Once we placed all of our pieces together, we realized that we were way over the data limits. We had 176% usage of the Dynamic data on our Arduino if we were using all the libraries we had to include for Wifi, Twilio (our texting services), the HTTP codes, Bluetooth, and uploading to TeamSpeak. What we ended up doing is running the HTTP codes through TeamSpeak, and cutting out Bluetooth from the entire project. This was a major pain to do after we had invested so much time in Bluetooth, but the cut was necessary to alleviate enough of the memory in order for the WiFi to work. Although we spent hours optimizing the code and trying to use as little memory as possible, we were not able to reincorporate Bluetooth due to memory issues.

Accomplishments that I'm proud of

There were several accomplishments in NSY that our team is quite proud of. The first is that we were able to actually use the product in daily life. During testing, we decided to leave the sensor active, and we were able to know when all my roommates returned at night, as I got text updates when each entered the dorm living room. We did see massive battery drain from our power bank during this, so we moved on to a solution for that, and that is the second part of our project that we were proud of.

We used the Arduino lo energy settings so that we could use almost no energy until the accelerometer sensed movement.

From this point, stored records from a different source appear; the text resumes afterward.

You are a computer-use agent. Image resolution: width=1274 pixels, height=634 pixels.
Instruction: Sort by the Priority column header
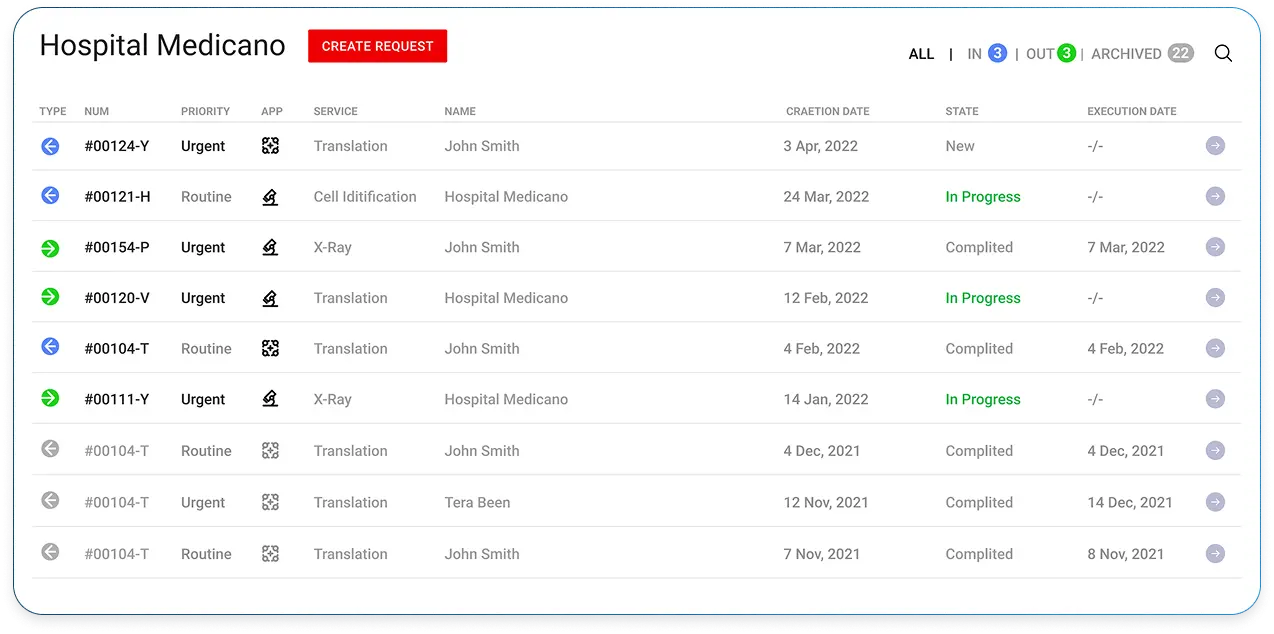205,111
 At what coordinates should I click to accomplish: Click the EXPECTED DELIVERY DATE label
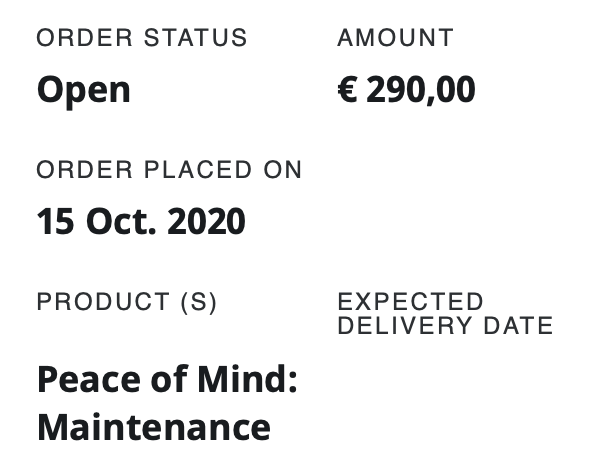pyautogui.click(x=445, y=314)
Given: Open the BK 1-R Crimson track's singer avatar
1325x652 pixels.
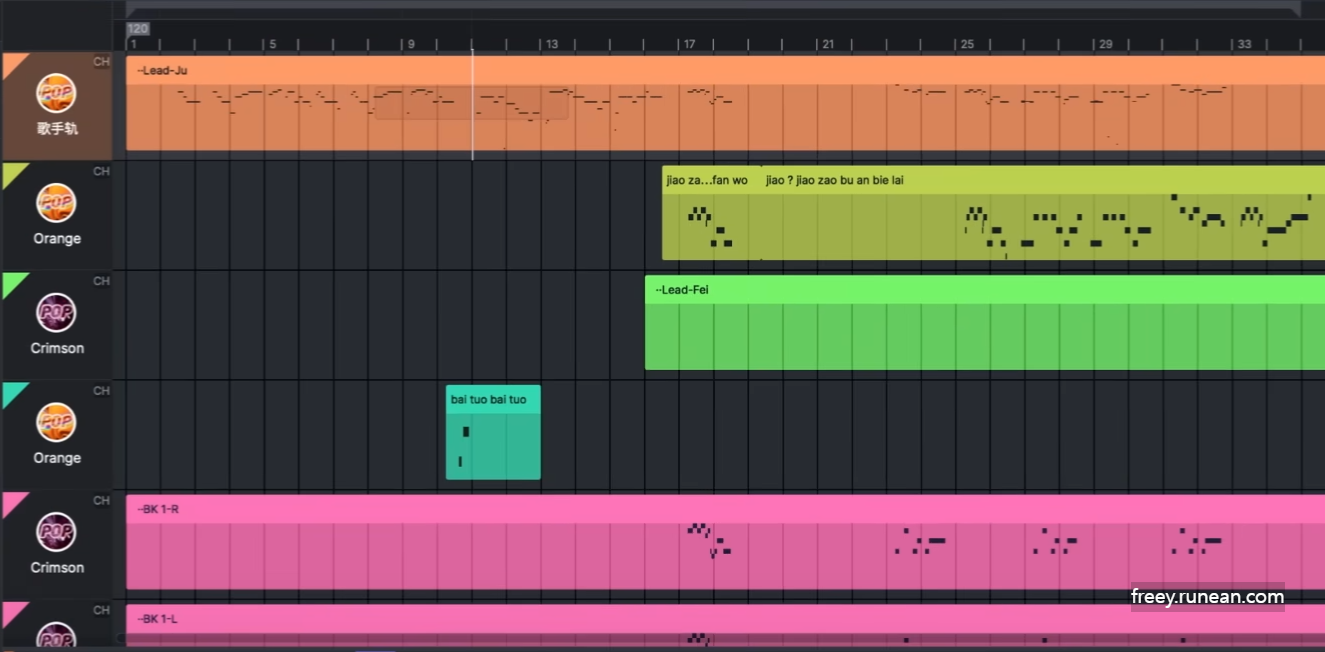Looking at the screenshot, I should 57,531.
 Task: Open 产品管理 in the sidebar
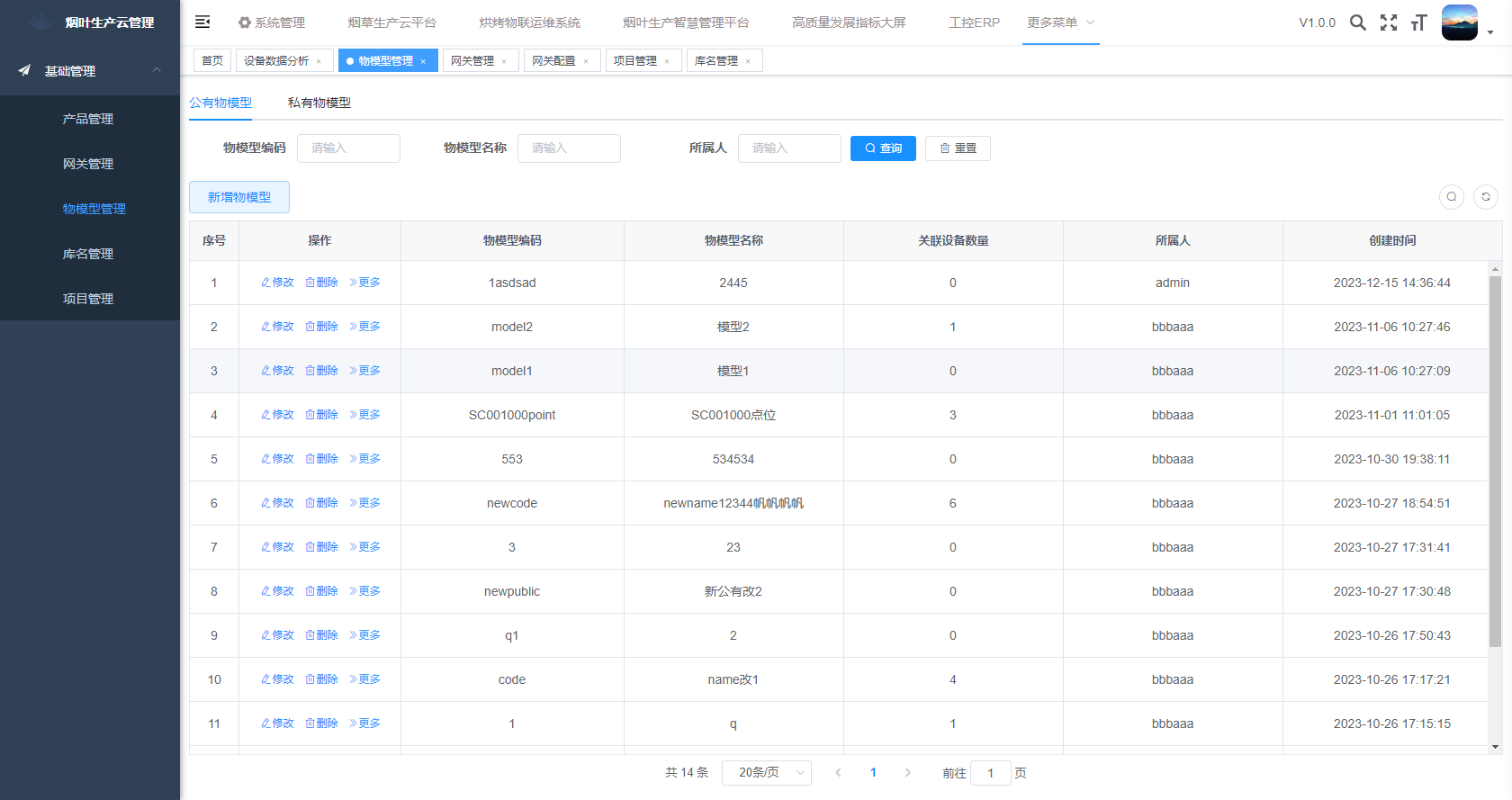[x=88, y=119]
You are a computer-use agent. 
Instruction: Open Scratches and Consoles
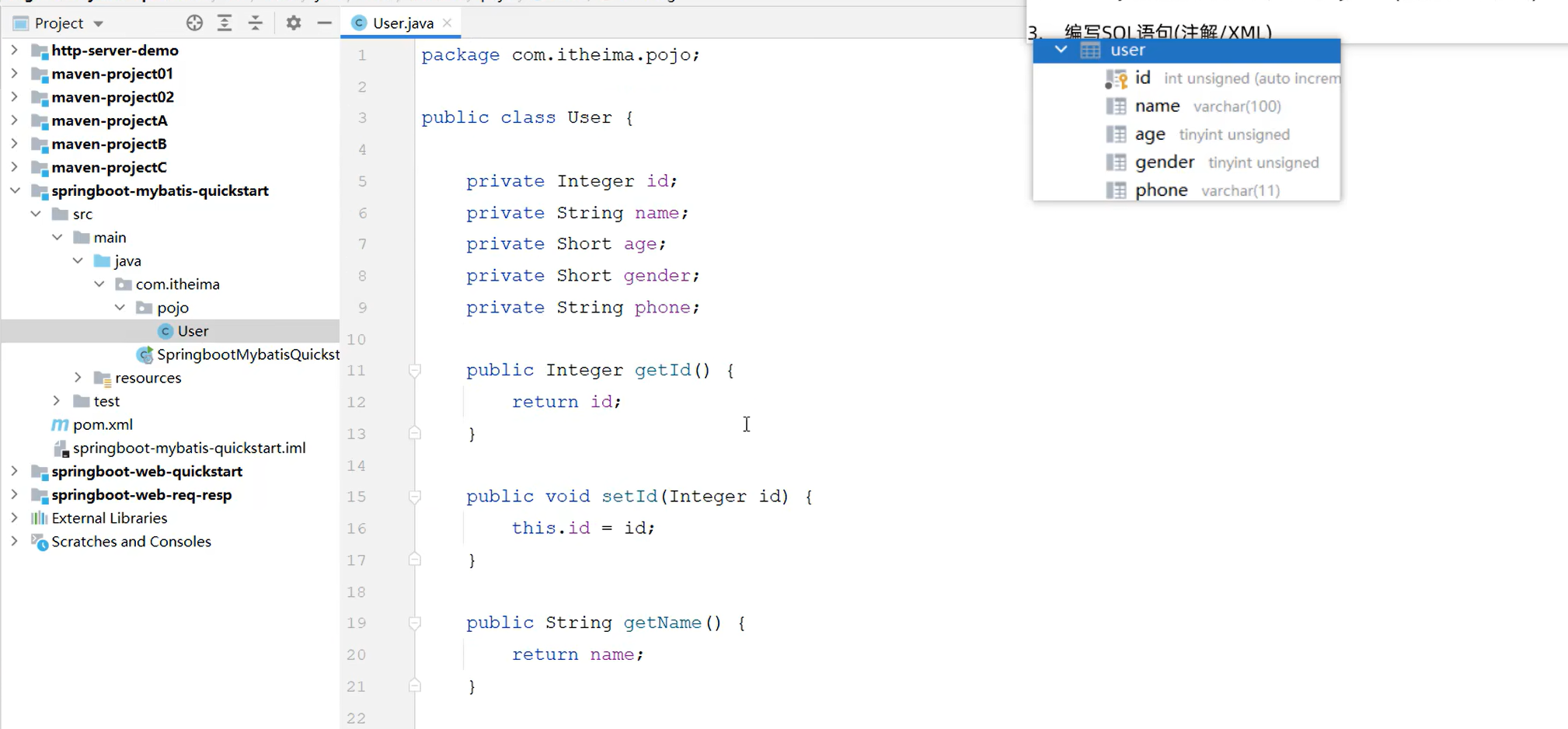pos(131,542)
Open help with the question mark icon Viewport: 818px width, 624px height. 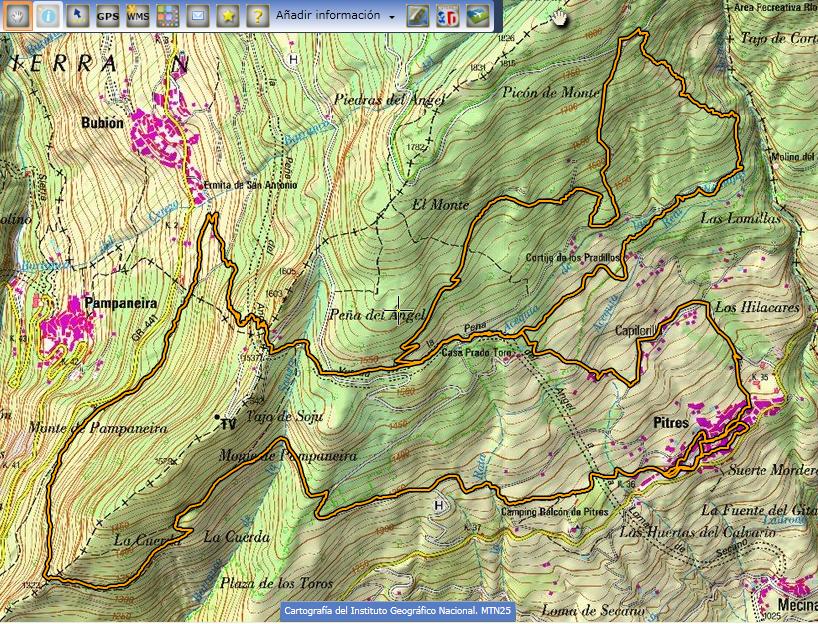(257, 16)
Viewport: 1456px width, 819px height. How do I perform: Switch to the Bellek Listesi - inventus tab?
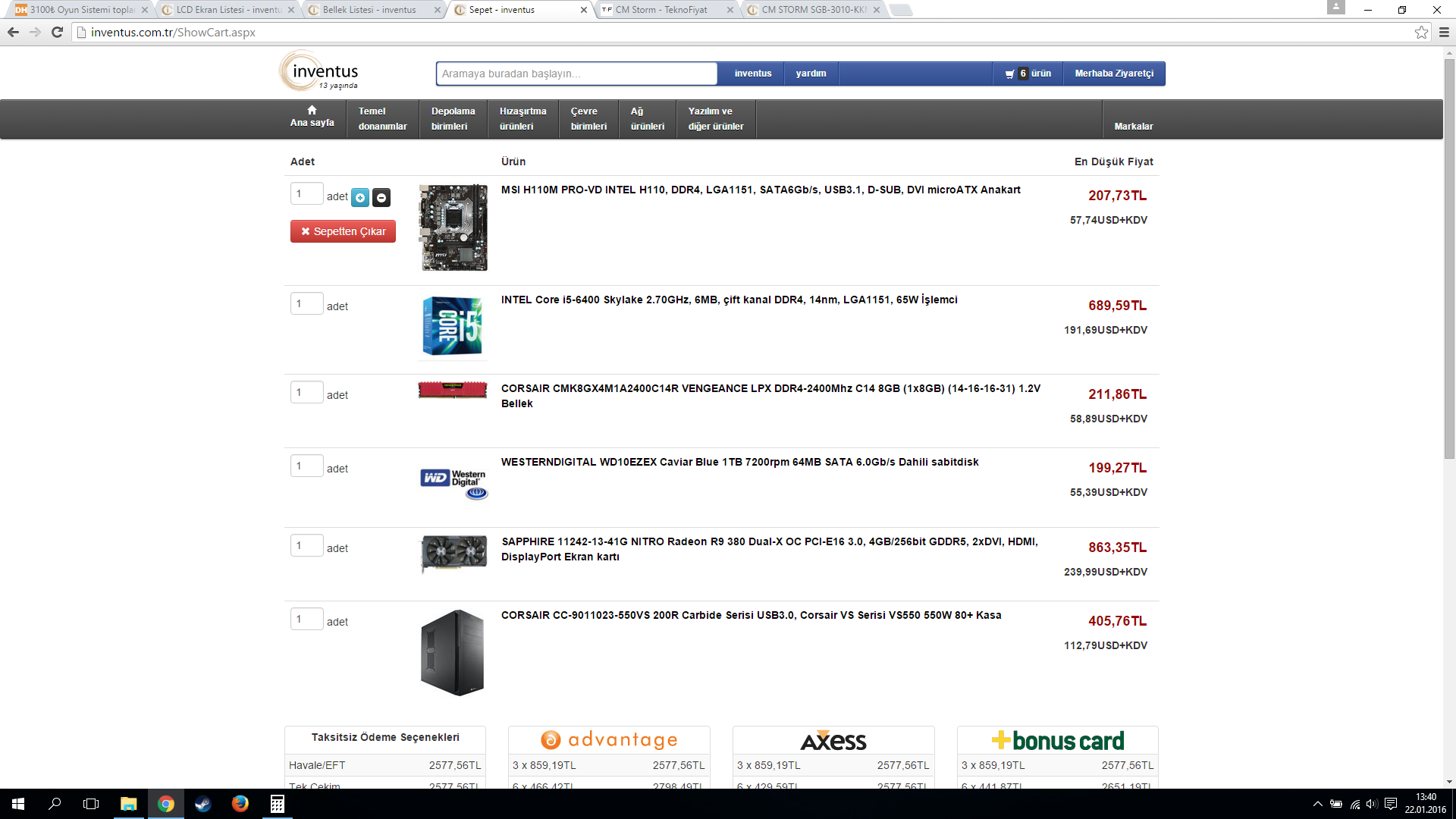point(369,10)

This meant that the Arduino barely used any energy unless it was sending out movement data, and since the door is not moving for a much larger amount of time than it is moving, we were able to create a very low energy product, which in our opinion greatly enhances marketability.

What I learned

We learned a lot about the Arduino and applications with this project, but a lot of what we learned we believe applies to further knowledge in the ESE field. Primarily, we saw many limitations, specifically to do with memory, that was composed in the Arduino. We learned how to overcome, and how to plan around such problems so that they will have had as little impact on our final project as possible.

This entire process taught us how important planning was. Having the accelerometer planned out, and how it would work in all our sketches, was great. This is because we knew what we had to incorporate, and what conditions were needed to be met for all of our triggers before we began incorporating what exactly was happening when those conditions were met. This plan meant that we had all of the hardware fully functional before we had to piece it together, and we were not worried at all about patching together already complete pieces. This did mean that when we hit limitations we had to remove work that was already complete, but we were thankful that we had options of what to remove and how.

What's next for NSY™

NSY has several steps that will make it the household security item of the future. Firstly, the members here at NSY are working to implement biometric sensors that will allow those you trust to access the house/room with ease. Then, using the same biometric scanners, we could take data from strangers, and implement in our emails, comparing it with data from our databases, and compiling the possible identity of the visitors.